BEGIN

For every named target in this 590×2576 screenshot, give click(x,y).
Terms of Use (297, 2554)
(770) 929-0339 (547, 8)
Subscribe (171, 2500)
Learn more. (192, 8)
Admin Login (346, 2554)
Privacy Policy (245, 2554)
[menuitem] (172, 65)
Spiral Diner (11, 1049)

END

Exercise directions
Starting with the line that contains "Admin Login (346, 2554)", copy each line through the end of the data exactly, and leave out all earlier lines.

Answer section
Admin Login (346, 2554)
Privacy Policy (245, 2554)
[menuitem] (172, 65)
Spiral Diner (11, 1049)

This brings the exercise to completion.